The Girl Who Never Came ©️

I built a place in me for her—long before I knew her name. Stone by stone, silence by silence, I shaped the waiting like a cathedral and called it hope.

But she never arrived. Or maybe she did—wearing someone else’s voice, someone else’s wounds. And I missed her while trying to recognize a dream too fragile to survive translation.

I left lights on in every room of my soul. I wrote invitations in every breath. I made my anger polite, my sadness poetic, my chaos a story with structure. Still—no one came.

I listened to other men speak of women who ruined them with beauty. I envied them. To be ruined is at least to be touched. I have been weathered only by absence.

I have loved the outlines of possibility so long, I forgot how to touch something real without comparing it to what never was.

So bury it here. Bury the myth. The girl who would understand without asking, who would lean in without testing, who would see me without scanning for threats I didn’t create.

Let the dream rot back into the soil. Let the chapel collapse under its own loneliness. Let the quiet finally mean nothing except silence.

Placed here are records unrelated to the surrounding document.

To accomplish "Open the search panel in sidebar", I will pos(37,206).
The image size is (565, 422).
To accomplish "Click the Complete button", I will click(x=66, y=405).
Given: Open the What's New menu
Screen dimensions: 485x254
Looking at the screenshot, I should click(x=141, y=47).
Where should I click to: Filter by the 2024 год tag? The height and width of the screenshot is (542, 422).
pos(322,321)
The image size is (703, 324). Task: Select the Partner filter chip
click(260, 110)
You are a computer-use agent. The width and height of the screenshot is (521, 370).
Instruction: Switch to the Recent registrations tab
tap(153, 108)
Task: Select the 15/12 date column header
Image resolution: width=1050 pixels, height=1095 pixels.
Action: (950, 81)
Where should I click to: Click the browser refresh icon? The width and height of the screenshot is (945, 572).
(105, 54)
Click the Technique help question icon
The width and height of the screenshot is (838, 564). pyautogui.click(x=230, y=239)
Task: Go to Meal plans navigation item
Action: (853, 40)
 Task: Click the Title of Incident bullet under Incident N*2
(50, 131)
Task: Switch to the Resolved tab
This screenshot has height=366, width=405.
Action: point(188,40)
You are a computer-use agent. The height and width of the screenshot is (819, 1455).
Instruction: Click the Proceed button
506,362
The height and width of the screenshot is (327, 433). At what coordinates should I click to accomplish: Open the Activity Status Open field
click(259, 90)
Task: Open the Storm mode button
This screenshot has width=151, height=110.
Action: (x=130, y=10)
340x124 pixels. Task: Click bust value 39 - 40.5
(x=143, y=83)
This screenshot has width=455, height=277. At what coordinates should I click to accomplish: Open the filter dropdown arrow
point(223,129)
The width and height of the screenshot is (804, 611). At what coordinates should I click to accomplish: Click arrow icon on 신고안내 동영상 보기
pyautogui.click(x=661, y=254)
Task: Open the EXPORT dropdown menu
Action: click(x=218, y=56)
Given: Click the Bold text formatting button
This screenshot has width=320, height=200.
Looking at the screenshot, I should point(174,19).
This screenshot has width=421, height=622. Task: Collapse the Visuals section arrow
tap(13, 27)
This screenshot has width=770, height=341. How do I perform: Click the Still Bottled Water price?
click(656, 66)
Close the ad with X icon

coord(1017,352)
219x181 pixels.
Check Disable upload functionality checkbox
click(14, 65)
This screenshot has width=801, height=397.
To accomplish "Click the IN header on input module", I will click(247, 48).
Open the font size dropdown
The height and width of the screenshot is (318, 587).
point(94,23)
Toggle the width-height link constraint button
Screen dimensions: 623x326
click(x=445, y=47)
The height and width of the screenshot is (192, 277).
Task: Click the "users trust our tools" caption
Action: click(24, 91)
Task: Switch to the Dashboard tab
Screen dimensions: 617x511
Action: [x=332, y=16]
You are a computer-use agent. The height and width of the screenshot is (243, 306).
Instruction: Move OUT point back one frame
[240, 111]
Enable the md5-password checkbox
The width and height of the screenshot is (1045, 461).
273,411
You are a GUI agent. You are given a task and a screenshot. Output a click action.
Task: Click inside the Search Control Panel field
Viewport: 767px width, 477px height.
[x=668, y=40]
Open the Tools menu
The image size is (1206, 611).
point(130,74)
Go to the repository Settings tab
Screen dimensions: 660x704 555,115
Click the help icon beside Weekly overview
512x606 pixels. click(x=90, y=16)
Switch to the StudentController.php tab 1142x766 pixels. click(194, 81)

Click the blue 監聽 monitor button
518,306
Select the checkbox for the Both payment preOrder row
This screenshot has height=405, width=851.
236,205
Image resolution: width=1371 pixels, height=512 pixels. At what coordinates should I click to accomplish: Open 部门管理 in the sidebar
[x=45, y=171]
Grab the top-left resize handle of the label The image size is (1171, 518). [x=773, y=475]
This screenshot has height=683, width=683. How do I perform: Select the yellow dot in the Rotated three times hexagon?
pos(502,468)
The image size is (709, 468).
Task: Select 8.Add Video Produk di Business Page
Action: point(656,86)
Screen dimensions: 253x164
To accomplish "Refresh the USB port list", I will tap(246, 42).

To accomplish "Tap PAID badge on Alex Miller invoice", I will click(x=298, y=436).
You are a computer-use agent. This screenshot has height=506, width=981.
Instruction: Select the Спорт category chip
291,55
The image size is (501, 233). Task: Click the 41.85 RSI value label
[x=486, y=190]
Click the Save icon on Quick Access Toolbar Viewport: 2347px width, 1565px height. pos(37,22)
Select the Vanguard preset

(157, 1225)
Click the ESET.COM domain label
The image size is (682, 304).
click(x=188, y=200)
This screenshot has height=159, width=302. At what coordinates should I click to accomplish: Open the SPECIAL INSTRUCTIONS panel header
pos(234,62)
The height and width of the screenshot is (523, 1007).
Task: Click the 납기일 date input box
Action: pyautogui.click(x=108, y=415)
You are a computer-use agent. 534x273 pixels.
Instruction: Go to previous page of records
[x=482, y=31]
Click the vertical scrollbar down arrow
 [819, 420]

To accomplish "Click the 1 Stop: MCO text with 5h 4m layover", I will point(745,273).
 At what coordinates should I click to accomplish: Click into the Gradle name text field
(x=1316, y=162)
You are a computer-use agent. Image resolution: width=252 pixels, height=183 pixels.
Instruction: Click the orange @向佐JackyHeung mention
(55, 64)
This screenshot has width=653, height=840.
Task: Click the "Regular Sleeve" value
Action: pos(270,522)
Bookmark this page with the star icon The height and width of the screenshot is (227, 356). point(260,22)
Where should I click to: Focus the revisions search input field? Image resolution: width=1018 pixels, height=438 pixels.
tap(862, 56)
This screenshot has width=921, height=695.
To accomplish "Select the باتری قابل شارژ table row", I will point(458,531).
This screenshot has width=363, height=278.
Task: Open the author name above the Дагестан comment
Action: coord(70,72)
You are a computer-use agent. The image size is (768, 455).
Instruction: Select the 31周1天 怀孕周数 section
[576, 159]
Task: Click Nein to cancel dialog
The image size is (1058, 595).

And if she ever comes—late, weathered, wrong key in hand—let her find nothing waiting. Not out of cruelty. But mercy. Because I’ve already grieved the life we never had.

Ghetto Superstar ©️

It was one of those dreams where everything is softer, slower, like watching the world through a sheet of old glass. I was standing on a street that felt like somewhere I’d been before—a town that might have been mine, or maybe hers. The sky was a hushed shade of violet, the kind that happens just before a storm, when the world holds its breath.

And then Megan was there.

She wasn’t far, just at the edge of the sidewalk, half in the light, half in the shadows, her hair lifted slightly by a breeze that wasn’t real. She had that look—the one she used to give me when we were almost something. A tilt of the head, a trace of a smile, something unreadable in her eyes. I wanted to call out to her, but my voice caught in my throat, as if the dream itself had decided that words weren’t allowed.

She walked toward me, slow and deliberate, as if she knew the rules better than I did.

“You still dream about me?” she asked, though her lips never moved.

Not a single moment, not a single night, but all of it. The brush of her fingers once, in a crowded room. The way her laughter always seemed to linger in the air a little longer than anyone else’s. The almosts. The nearlys. The things that never happened but could have, should have.

I nodded.

And then, just like that, she was gone.

No fanfare, no goodbyes. Just the empty street, the hush of violet light, the feeling of something unfinished curling around the edges of the dream.

I woke up reaching for her name, but it slipped away like a wisp of smoke, vanishing before I could catch it.